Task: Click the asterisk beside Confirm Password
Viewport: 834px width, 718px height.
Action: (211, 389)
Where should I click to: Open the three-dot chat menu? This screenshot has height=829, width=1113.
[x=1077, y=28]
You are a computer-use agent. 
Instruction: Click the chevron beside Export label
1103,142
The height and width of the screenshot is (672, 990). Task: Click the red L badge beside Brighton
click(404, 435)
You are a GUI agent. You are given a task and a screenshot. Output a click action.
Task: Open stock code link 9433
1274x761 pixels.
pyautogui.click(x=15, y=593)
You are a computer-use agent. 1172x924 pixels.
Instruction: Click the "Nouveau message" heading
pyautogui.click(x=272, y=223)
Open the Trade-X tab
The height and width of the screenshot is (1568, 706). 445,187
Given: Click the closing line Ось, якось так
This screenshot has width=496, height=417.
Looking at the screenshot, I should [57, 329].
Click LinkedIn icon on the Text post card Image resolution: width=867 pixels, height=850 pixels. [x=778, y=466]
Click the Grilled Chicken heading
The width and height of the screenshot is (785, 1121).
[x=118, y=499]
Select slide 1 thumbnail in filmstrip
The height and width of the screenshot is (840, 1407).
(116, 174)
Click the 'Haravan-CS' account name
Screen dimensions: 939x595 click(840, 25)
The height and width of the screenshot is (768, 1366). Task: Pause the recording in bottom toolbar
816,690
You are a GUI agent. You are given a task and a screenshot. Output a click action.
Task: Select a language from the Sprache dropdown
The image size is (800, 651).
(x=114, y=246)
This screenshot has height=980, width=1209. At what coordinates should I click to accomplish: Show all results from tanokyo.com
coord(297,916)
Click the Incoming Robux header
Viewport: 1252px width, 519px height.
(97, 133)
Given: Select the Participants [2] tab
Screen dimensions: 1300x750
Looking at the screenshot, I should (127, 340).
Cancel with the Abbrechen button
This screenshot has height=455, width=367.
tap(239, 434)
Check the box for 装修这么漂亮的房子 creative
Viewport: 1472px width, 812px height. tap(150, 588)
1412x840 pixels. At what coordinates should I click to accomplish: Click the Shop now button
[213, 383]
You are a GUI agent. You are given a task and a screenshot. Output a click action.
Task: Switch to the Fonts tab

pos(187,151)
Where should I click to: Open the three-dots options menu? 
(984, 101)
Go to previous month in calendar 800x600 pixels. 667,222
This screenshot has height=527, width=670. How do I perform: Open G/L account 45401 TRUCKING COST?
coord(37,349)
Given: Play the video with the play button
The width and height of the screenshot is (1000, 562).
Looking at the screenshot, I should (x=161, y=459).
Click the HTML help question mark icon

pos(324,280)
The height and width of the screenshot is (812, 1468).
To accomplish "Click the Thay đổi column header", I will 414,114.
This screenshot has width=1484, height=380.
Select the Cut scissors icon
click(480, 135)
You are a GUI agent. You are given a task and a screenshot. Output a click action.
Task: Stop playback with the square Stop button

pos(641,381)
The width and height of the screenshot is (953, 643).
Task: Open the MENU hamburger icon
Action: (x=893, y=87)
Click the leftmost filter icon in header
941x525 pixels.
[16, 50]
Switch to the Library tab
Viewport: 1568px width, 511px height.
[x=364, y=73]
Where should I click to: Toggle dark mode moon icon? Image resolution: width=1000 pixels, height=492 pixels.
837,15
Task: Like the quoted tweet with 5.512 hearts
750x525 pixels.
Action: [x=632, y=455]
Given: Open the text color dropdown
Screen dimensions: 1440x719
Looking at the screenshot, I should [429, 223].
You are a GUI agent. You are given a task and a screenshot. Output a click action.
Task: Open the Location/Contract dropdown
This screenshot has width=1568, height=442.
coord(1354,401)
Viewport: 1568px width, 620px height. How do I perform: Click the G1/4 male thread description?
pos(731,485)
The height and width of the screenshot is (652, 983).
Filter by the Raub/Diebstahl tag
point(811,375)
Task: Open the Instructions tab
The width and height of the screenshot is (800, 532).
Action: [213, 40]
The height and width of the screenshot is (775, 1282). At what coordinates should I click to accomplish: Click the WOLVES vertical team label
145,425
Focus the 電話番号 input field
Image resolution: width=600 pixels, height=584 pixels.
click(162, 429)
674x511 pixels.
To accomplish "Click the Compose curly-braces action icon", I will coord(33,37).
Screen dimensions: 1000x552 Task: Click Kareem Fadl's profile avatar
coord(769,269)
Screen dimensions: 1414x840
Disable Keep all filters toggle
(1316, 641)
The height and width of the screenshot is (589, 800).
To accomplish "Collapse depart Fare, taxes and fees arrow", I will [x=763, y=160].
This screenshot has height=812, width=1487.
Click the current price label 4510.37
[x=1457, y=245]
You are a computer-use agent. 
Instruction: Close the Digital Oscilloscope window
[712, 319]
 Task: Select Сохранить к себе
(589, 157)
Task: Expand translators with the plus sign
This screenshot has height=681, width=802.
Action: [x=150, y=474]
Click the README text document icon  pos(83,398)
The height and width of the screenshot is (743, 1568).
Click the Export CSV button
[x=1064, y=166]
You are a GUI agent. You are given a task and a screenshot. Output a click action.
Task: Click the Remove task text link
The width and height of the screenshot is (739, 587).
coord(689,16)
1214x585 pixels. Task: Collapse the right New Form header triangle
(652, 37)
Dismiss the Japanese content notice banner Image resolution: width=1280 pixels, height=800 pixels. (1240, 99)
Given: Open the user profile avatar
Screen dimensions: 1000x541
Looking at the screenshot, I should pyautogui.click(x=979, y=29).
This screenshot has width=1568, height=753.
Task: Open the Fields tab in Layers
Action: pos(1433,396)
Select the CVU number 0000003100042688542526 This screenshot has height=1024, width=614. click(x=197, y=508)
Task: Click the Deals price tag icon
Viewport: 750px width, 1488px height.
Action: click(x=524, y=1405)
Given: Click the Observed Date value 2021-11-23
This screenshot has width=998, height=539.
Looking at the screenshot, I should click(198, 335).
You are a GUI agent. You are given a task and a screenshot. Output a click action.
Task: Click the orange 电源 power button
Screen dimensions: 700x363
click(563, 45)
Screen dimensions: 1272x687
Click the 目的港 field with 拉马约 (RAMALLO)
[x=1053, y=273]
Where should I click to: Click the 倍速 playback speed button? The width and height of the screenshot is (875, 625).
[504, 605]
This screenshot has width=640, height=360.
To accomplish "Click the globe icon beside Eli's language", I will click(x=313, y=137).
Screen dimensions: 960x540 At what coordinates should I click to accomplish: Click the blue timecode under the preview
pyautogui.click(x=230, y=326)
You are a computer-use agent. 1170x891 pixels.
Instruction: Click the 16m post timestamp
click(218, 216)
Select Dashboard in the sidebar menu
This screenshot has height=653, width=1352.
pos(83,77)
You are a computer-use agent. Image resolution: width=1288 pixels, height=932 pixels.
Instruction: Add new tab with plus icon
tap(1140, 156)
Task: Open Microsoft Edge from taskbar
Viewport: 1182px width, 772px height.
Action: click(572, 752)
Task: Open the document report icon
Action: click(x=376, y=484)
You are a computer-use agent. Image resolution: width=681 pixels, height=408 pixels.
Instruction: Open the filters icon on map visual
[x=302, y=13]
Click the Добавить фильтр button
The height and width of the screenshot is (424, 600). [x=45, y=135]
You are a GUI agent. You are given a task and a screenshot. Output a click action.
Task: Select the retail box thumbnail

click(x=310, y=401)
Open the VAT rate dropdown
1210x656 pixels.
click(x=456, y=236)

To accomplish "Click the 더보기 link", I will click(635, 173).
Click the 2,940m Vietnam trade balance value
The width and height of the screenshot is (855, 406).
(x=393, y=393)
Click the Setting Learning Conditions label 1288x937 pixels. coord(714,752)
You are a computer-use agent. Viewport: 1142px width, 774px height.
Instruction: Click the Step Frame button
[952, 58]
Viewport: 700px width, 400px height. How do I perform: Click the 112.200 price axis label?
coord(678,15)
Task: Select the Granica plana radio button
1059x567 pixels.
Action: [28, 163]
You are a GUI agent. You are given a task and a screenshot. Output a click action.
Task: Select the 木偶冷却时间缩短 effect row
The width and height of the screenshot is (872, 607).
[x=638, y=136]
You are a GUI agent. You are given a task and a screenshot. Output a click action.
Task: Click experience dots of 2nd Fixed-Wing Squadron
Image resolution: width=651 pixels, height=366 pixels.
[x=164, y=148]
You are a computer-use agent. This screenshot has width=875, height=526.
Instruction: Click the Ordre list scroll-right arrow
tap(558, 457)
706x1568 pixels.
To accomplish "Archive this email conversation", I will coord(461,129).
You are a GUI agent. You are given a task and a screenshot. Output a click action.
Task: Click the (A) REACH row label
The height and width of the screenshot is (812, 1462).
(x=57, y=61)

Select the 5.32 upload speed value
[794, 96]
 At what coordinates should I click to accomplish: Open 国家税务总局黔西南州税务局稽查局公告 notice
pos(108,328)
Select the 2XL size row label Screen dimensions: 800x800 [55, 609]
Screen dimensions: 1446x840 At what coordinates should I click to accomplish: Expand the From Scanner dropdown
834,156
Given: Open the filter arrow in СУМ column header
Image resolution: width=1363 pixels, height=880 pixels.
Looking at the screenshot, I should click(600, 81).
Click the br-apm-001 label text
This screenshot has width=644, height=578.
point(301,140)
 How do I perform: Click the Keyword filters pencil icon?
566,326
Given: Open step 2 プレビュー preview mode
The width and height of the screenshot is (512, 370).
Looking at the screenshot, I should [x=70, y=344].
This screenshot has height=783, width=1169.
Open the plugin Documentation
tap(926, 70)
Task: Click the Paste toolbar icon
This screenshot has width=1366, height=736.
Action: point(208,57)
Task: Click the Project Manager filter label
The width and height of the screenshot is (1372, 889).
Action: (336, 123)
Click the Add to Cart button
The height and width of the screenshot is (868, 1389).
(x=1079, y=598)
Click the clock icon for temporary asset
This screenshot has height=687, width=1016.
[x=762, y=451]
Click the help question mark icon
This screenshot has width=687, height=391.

********************

EXERCISE: Go through the entries and copy each line holding the string "language".

COMPLETED EXERCISE:
Task: Select a language from the Sprache dropdown
To accomplish "Click the globe icon beside Eli's language", I will click(x=313, y=137).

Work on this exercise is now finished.